NetChoice posits that A.B. 2273 "places the burden on all online providers to configure their services in a child-friendly way, rather than empower specific households with the controls and information they need to make content and privacy decisions for their children." The association argues that "[s]uch a medium-focused approach is inherently overbroad, particularly given that there are no minors in nearly two-thirds of California households."
Moreover, the plaintiff notes, "Its application to any online feature 'likely' to be accessed by anyone under 18, and its presumption that users are minors unless proven otherwise, mean that virtually all content—including blogs, book groups, and encyclopedias used mostly by and intended for adults—is subject to the law."
The law will require that businesses strictly adhere to their stated content-moderation policies, which, by nixing discretionary enforcement, amounts to "proxy censorship." This provision "forces services to err on the side of caution by blocking content that some (but not others) might consider problematic—such as by enforcing prohibitions on categories like 'hateful,' 'objectionable,' or 'respectful' content," NetChoice argues. Further, by effectively requiring online platforms to impose universal age verification or to subject all users to a sanitized, modified-for-kids version of the internet, the association says the bill impermissibly burdens speech.
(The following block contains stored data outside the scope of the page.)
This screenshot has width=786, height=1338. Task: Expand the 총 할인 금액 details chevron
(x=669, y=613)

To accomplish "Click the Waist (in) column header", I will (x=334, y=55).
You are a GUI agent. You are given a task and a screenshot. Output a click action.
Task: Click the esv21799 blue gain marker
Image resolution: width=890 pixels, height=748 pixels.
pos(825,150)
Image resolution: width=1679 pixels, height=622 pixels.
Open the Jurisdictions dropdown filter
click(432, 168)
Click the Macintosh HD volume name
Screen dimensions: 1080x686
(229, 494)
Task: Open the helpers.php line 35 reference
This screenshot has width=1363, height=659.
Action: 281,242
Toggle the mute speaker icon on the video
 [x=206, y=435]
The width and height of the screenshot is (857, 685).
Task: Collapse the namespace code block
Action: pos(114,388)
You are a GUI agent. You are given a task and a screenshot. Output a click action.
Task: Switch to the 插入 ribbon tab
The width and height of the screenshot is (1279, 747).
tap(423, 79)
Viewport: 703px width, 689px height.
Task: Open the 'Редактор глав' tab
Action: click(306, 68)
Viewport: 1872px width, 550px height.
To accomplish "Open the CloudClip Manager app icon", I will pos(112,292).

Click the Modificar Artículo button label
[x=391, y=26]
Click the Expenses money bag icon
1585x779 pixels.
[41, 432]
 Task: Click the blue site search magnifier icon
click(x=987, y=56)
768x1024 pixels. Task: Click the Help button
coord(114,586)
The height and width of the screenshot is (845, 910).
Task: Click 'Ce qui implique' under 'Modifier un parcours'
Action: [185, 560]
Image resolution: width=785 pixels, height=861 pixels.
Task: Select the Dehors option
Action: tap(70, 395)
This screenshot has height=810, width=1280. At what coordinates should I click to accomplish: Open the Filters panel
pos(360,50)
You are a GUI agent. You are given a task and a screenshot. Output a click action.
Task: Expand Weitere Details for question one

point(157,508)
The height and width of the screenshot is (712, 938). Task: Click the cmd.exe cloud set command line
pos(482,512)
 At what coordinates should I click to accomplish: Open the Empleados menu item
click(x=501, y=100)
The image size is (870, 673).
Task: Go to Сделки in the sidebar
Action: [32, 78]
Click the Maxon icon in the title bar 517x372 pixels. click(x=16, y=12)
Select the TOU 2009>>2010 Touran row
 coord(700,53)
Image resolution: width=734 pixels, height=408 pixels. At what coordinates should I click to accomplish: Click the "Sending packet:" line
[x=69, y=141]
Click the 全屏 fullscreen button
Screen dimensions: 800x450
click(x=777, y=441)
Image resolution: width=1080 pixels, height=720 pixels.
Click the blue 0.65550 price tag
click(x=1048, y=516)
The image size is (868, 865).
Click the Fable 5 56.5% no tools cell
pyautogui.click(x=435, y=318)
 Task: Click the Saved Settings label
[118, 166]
The law wilts before the dual prongs of strict scrutiny, a legal test applied often to statutes that implicate fundamental rights such as freedom of speech. First, to prove a compelling government interest, the government must identify concrete harms or risks. California failed to do so, NetChoice contends. "The State must 'prove the existence of a problem' before burdening speech and provide 'a more careful assessment and characterization of an evil' it seeks to avert 'to justify' its 'sweeping' regulation," the filing says. Second, the government must show that the policy is narrowly tailored to achieve its goal. The broad and vague A.B. 2273 manifestly fails here also.
"[S]elf-censorship is AB 2273's self-professed aim: It expressly declares that providers should tailor their online expression to 'the best interests' and 'well-being of children,'" the plaintiffs conclude.
Gov. Gavin Newsom's California—in some ways the blue-tinted mirror image of Ron DeSantis' Florida—seems determined to micromanage the internet to assuage progressives' anxieties. Such interventions in markets and free expression are magnets for unintended consequences and rarely end well.